#### ACTIVITY:
Repeat, exactly as written, the lines from the one with "Given: Click the Solana logo icon" to the final line of the listing, and keep every picture out.

/---

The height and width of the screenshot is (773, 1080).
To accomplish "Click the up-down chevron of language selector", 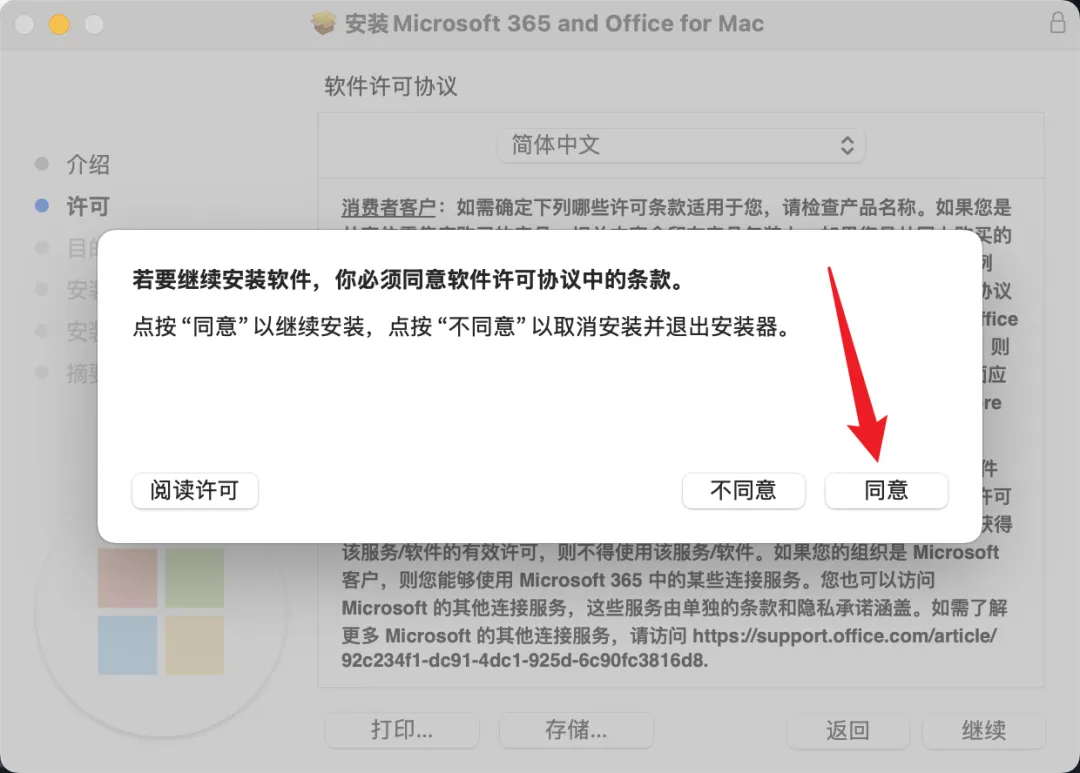I will tap(847, 145).
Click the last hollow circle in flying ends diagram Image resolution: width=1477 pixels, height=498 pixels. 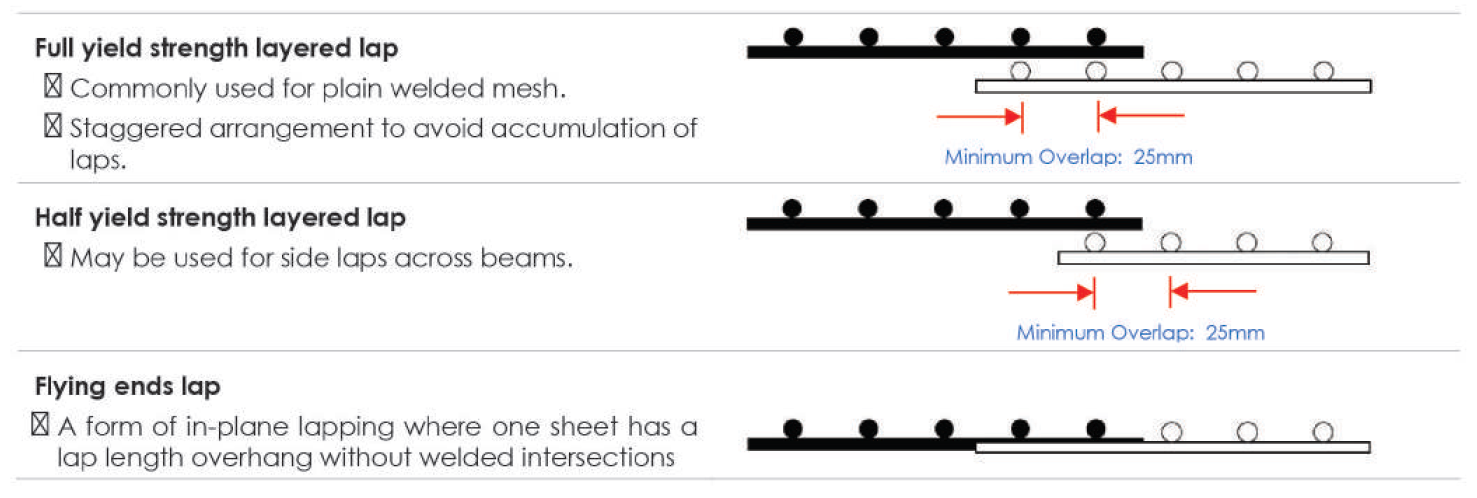[x=1323, y=432]
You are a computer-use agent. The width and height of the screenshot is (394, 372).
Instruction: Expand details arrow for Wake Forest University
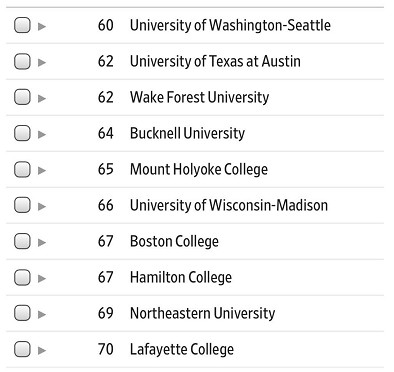[x=42, y=98]
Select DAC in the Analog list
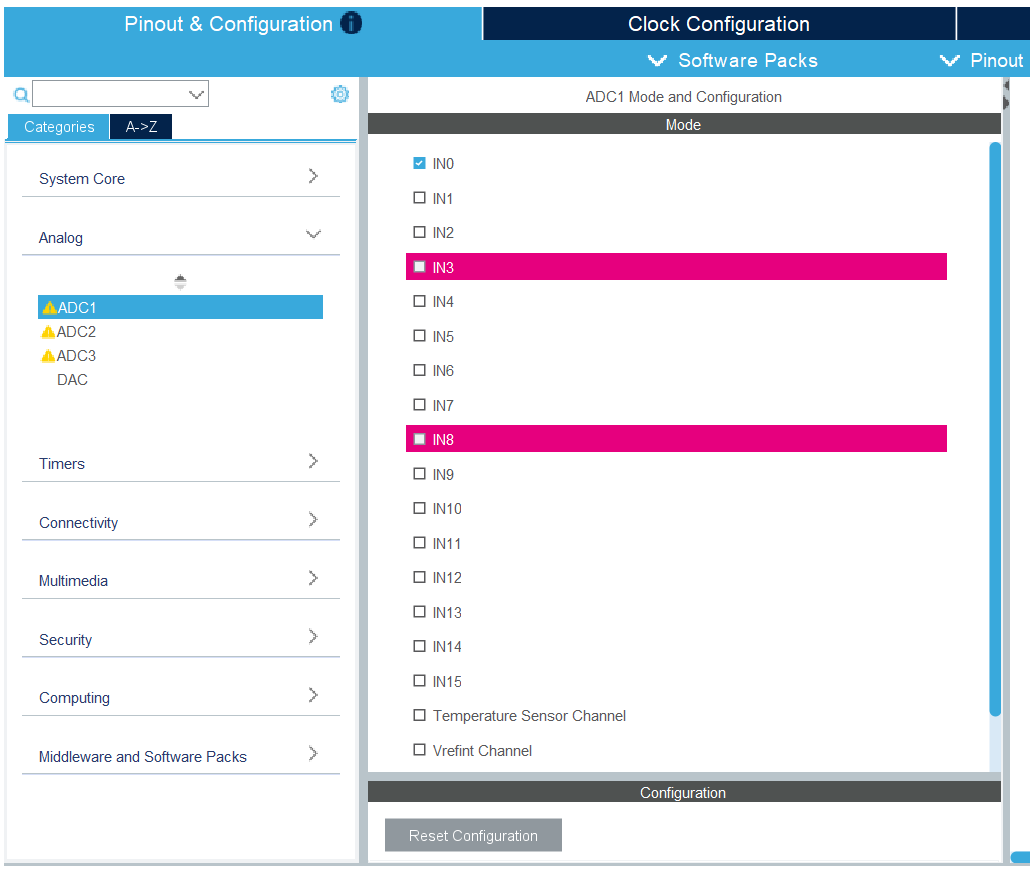This screenshot has width=1030, height=870. coord(72,380)
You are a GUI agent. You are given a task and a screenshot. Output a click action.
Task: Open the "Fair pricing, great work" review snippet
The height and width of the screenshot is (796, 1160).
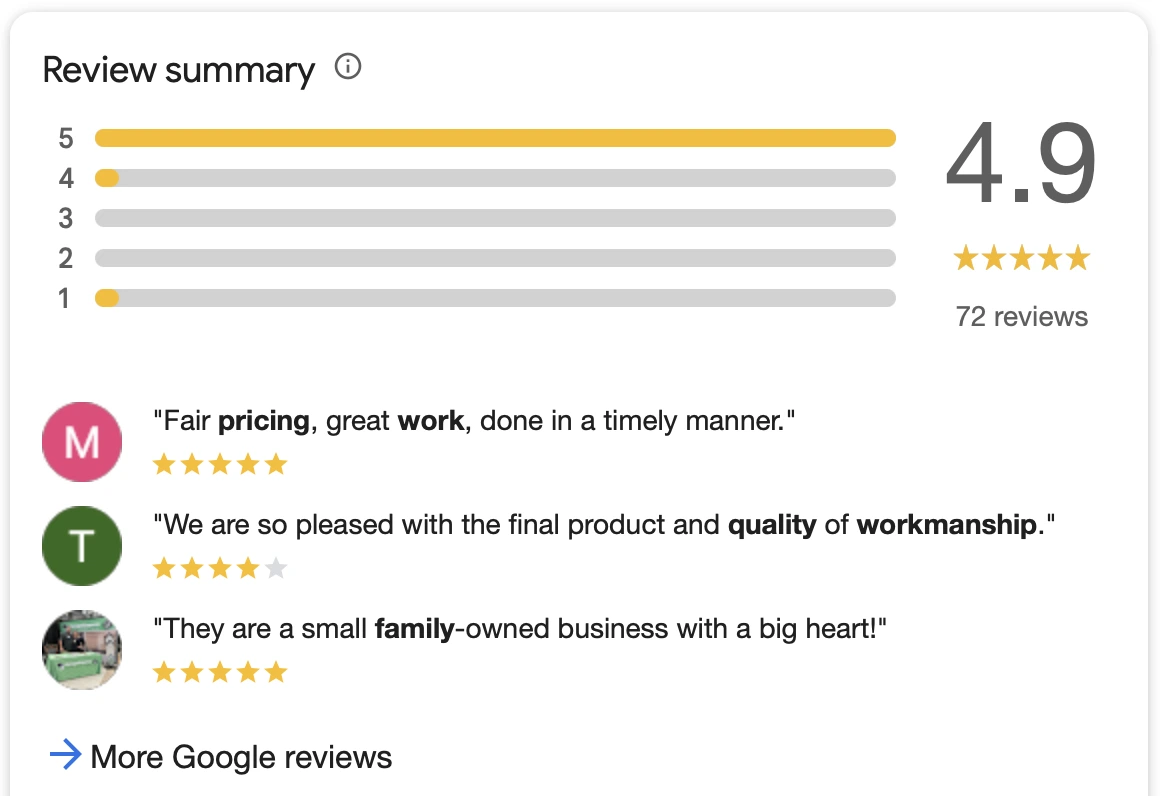(474, 421)
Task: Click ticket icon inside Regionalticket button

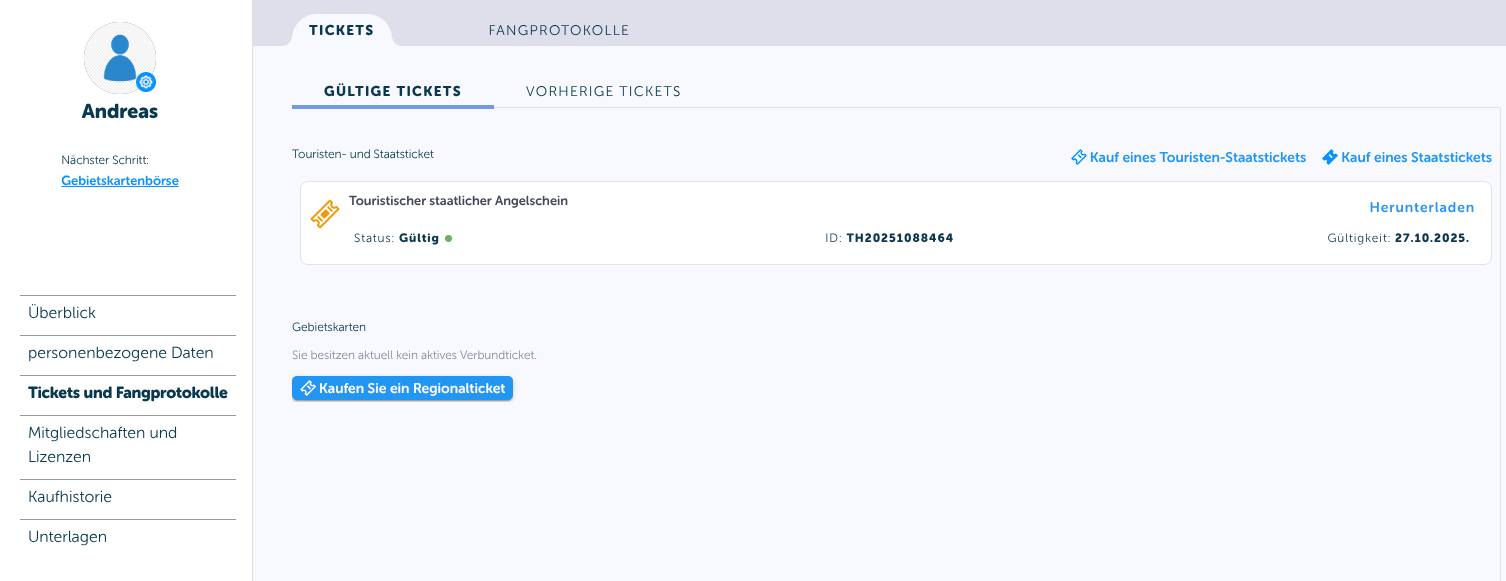Action: [x=308, y=388]
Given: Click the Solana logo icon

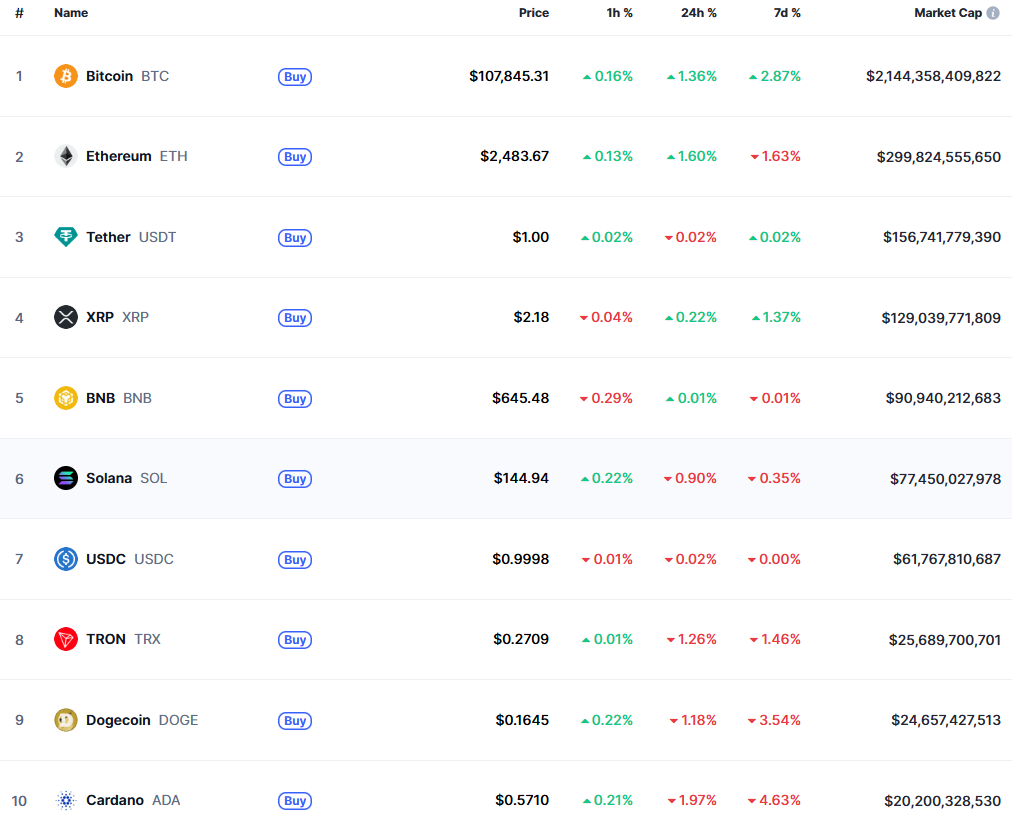Looking at the screenshot, I should (65, 478).
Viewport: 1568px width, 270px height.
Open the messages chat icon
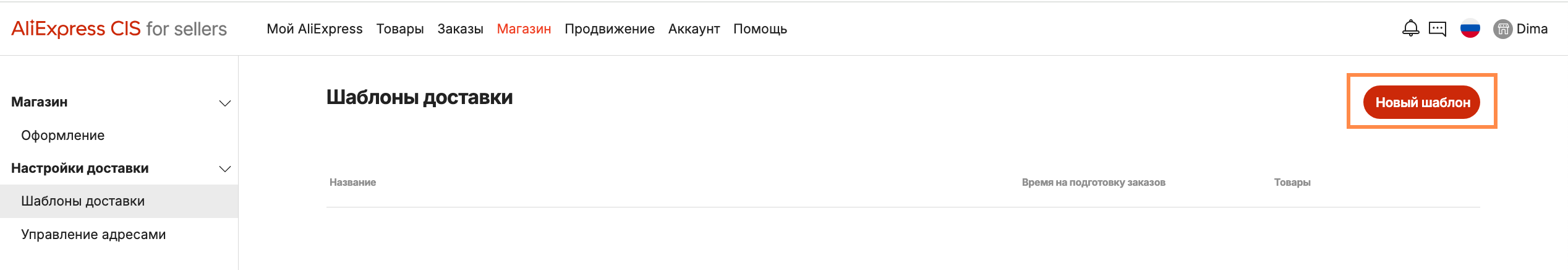click(x=1438, y=28)
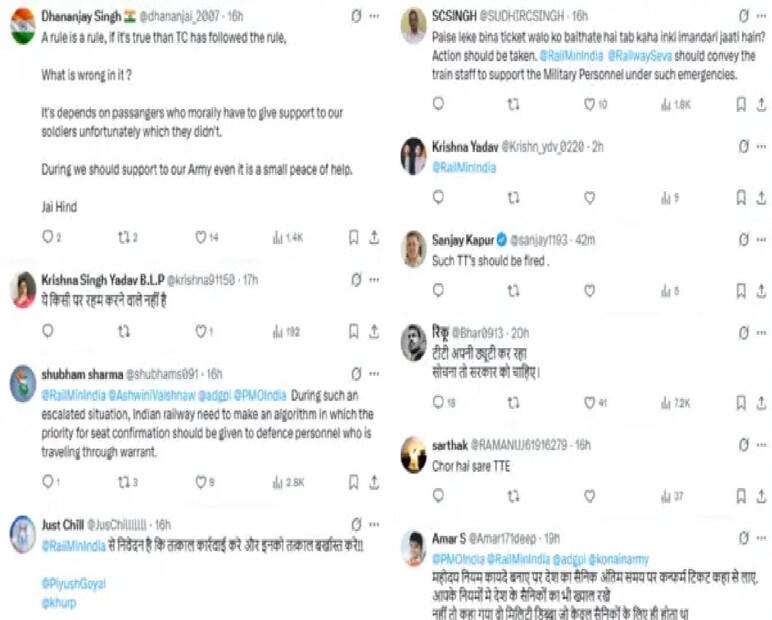Like Dhananjay Singh's tweet
The width and height of the screenshot is (772, 620).
(x=200, y=237)
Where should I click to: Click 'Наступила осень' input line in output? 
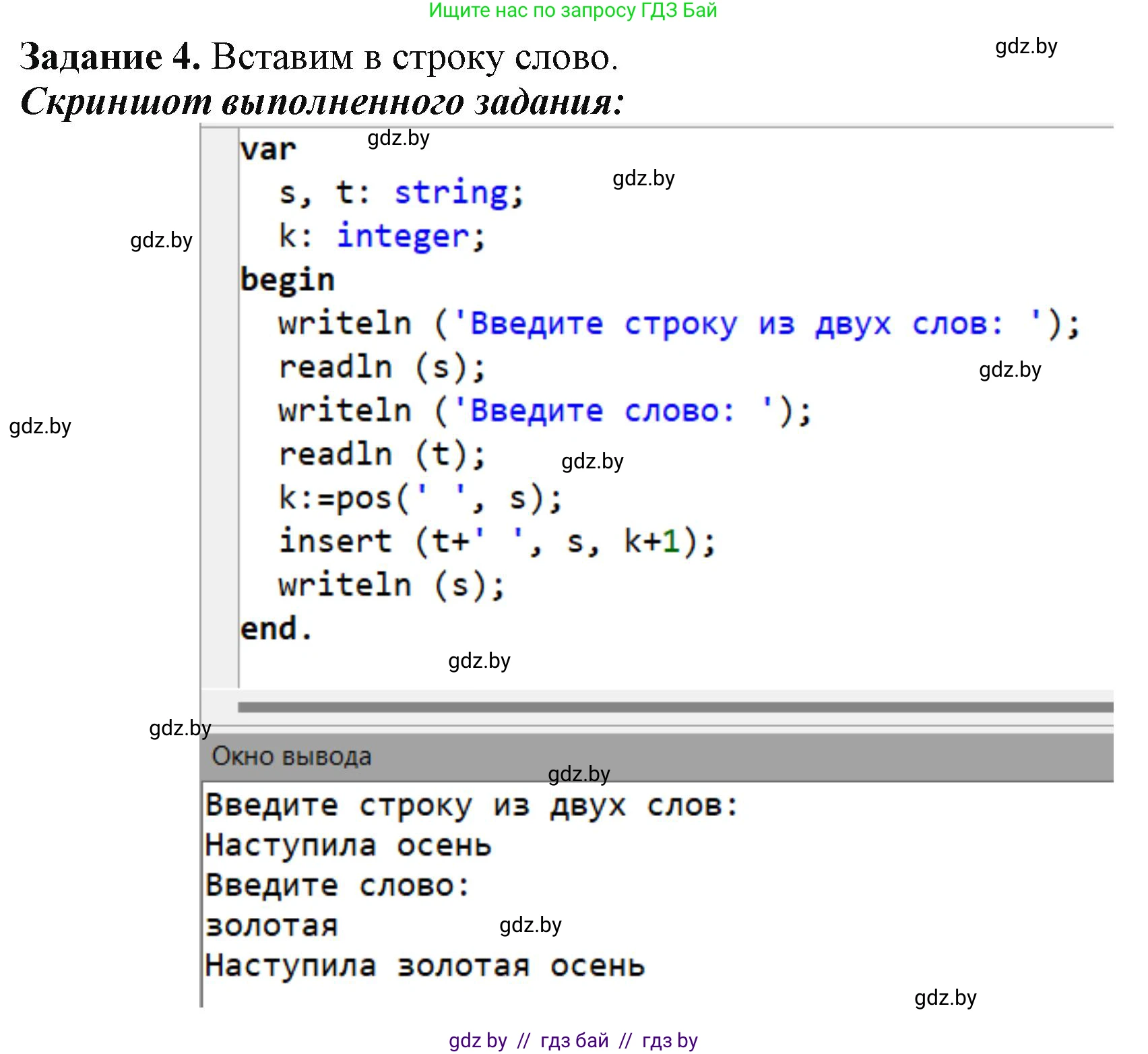[x=348, y=846]
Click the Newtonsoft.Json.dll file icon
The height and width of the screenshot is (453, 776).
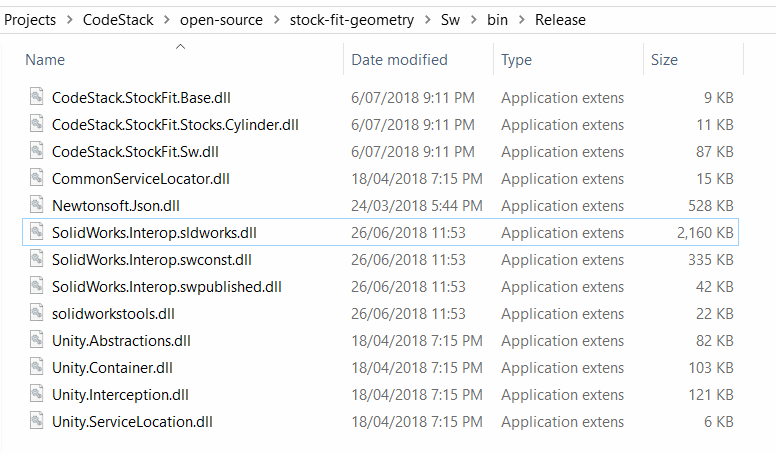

\---

#### RESPONSE TO THE EXERCISE:
Given: Click the Solana logo icon

Looking at the screenshot, I should (65, 478).
Viewport: 1568px width, 270px height.
Open the messages chat icon
click(x=1438, y=28)
Like Dhananjay Singh's tweet
The width and height of the screenshot is (772, 620).
(x=200, y=237)
Where should I click to: Click 'Наступила осень' input line in output? 
[x=348, y=846]
Click the Newtonsoft.Json.dll file icon
The height and width of the screenshot is (453, 776).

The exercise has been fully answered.